* [Information shown]
━━━━━━━━━━

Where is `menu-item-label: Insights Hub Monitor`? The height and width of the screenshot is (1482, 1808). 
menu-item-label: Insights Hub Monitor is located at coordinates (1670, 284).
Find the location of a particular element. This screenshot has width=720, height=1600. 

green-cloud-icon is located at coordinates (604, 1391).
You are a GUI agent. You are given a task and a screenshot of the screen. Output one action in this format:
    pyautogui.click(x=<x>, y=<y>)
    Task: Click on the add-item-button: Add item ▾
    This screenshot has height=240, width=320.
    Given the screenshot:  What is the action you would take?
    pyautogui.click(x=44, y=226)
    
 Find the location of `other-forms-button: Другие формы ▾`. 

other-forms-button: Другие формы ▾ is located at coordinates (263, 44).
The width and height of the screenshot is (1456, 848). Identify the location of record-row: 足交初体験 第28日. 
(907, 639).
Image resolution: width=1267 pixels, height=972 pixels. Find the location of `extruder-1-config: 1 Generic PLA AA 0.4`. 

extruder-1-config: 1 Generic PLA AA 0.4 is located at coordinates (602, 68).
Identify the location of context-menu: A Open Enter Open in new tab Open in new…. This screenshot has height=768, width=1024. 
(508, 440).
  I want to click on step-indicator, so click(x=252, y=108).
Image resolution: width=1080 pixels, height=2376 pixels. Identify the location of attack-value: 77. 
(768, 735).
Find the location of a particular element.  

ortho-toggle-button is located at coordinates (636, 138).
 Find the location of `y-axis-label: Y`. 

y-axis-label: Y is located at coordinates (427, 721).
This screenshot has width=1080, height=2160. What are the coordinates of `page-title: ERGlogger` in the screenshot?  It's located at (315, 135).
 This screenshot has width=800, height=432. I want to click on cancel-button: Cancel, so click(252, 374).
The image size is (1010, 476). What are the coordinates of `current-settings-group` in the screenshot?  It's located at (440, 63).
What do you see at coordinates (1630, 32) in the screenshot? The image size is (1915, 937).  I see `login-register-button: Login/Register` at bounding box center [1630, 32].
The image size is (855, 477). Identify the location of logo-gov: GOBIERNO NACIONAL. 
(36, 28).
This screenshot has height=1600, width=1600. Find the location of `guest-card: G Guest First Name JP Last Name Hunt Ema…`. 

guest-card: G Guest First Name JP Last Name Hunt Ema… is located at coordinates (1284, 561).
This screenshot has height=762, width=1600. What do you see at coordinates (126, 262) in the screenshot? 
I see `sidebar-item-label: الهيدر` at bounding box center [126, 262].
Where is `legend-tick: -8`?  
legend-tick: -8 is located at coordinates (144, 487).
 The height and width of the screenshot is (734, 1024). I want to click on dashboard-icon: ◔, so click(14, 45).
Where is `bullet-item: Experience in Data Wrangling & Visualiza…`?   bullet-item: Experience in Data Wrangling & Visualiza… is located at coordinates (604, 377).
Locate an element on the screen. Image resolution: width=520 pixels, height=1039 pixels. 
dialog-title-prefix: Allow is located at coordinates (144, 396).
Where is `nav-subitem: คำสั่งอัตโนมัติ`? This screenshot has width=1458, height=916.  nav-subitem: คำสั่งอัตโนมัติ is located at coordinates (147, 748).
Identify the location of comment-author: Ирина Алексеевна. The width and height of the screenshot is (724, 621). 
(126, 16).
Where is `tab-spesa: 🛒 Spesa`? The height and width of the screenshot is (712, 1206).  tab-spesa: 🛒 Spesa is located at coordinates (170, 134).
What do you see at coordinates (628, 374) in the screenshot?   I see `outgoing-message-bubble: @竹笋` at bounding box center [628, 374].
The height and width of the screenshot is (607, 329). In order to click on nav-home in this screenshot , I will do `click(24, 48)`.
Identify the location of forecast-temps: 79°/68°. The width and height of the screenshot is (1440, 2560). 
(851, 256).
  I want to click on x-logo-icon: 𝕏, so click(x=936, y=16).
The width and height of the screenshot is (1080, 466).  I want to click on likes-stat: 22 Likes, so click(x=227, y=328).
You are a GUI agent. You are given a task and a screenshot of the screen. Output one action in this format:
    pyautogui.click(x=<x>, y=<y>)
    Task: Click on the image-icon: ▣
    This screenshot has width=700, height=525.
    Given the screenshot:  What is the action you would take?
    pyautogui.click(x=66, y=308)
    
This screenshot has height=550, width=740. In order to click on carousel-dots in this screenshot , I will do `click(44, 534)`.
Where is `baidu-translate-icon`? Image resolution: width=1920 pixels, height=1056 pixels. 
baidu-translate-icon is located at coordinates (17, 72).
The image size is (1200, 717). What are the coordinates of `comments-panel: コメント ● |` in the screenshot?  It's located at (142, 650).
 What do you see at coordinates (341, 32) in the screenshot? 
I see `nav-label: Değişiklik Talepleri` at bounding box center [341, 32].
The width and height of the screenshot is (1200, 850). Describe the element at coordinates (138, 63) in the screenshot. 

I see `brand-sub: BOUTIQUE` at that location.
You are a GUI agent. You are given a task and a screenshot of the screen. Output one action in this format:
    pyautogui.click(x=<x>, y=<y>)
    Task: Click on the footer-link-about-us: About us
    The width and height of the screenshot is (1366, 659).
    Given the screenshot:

━━━━━━━━━━

* [Your assignment]
Return every line from the entries above that contains the word "will", matching case exactly.

* [Result of the task]
The height and width of the screenshot is (607, 329). In order to click on nav-home in this screenshot , I will do `click(24, 48)`.
This screenshot has height=550, width=740. In order to click on carousel-dots in this screenshot , I will do `click(44, 534)`.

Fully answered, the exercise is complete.